● EXTRACT TO READ
_ _ _ _ _ _ _
Re: [PATCH v6 2/3] x86/mm: Implement ASLR for kernel memory sections (x86_64)

From: Thomas Garnier
Date: Tue Jun 21 2016 - 12:47:07 EST


On Fri, Jun 17, 2016 at 3:26 AM, Ingo Molnar <mingo@xxxxxxxxxx> wrote:
>
> * Kees Cook <keescook@xxxxxxxxxxxx> wrote:
>
>> --- a/arch/x86/Kconfig
>> +++ b/arch/x86/Kconfig
>> @@ -1993,6 +1993,23 @@ config PHYSICAL_ALIGN
>>
>> Don't change this unless you know what you are doing.
>>
>> +config RANDOMIZE_MEMORY
>> + bool "Randomize the kernel memory sections"
>> + depends on X86_64
>> + depends on RANDOMIZE_BASE
>> + default RANDOMIZE_BASE
>> + ---help---
>> + Randomizes the base virtual address of kernel memory sections
>> + (physical memory mapping, vmalloc & vmemmap). This security feature
>> + makes exploits relying on predictable memory locations less reliable.
>> +
>> + The order of allocations remains unchanged. Entropy is generated in
>> + the same way as RANDOMIZE_BASE. Current implementation in the optimal
>> + configuration have in average 30,000 different possible virtual
>> + addresses for each memory section.
_ _ _ _ _ _ _
● DATASET CONTENT

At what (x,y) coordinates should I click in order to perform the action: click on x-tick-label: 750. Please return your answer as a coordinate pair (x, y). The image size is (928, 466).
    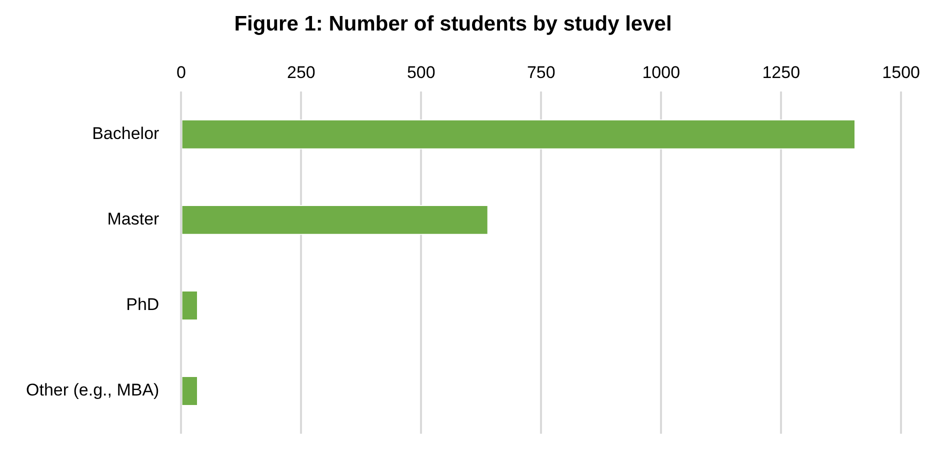
    Looking at the image, I should click on (541, 72).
_ _ _ _ _ _ _
● WORK TASK 1
In the kernel patch message, which two configuration options does RANDOMIZE_MEMORY depend on?
● WORK TASK 2
Write the next part of the kernel patch message, picking up after its final line.

● EXERCISE RESPONSE 1
X86_64 and RANDOMIZE_BASE.

● EXERCISE RESPONSE 2
>> +
>> + If unsure, say N.
>
> So this is really poor naming!
>
> The user, in first approximation, will see something like this:
>
> Randomize the kernel memory sections (RANDOMIZE_MEMORY) [Y/n/?] (NEW)
>
> ... and could naively conclude that this feature will randomize memory contents.
>
> Furthermore, there's no apparent connection to another, related kernel feature:
>
> Randomize the address of the kernel image (KASLR) (RANDOMIZE_BASE) [Y/n/?]
>
> A better naming would be something like:
>
> Randomize other static kernel memory addresses (RANDOMIZE_ALL) [Y/n/?] (NEW)
>
> (assuming it's truly 'all')
>
> But ... I don't see it explained anywhere why a user, once he expressed interest
> in randomization would even want to _not_ randomize as much as possible. I.e. why
> does this new option exist at all, shouldn't we just gradually extend
> randomization to more memory areas and control it via CONFIG_RANDOMIZE_BASE?
>
> Btw., CONFIG_RANDOMIZE_BASE is probably a misnomer, and after these patches it
> will be more of a misnomer - so we should rename it to something better. For
> example CONFIG_KASLR would have the advantage of being obviously named at a
> glance, to anyone who knows what 'ASLR' means. To those who don't know the short
> description will tell it:
>
> Kernel address space layout randomization (KASLR) [Y/n/?]
>
> This would also fit the kernel internal naming of kaslr.c/etc.
>
> What do you think?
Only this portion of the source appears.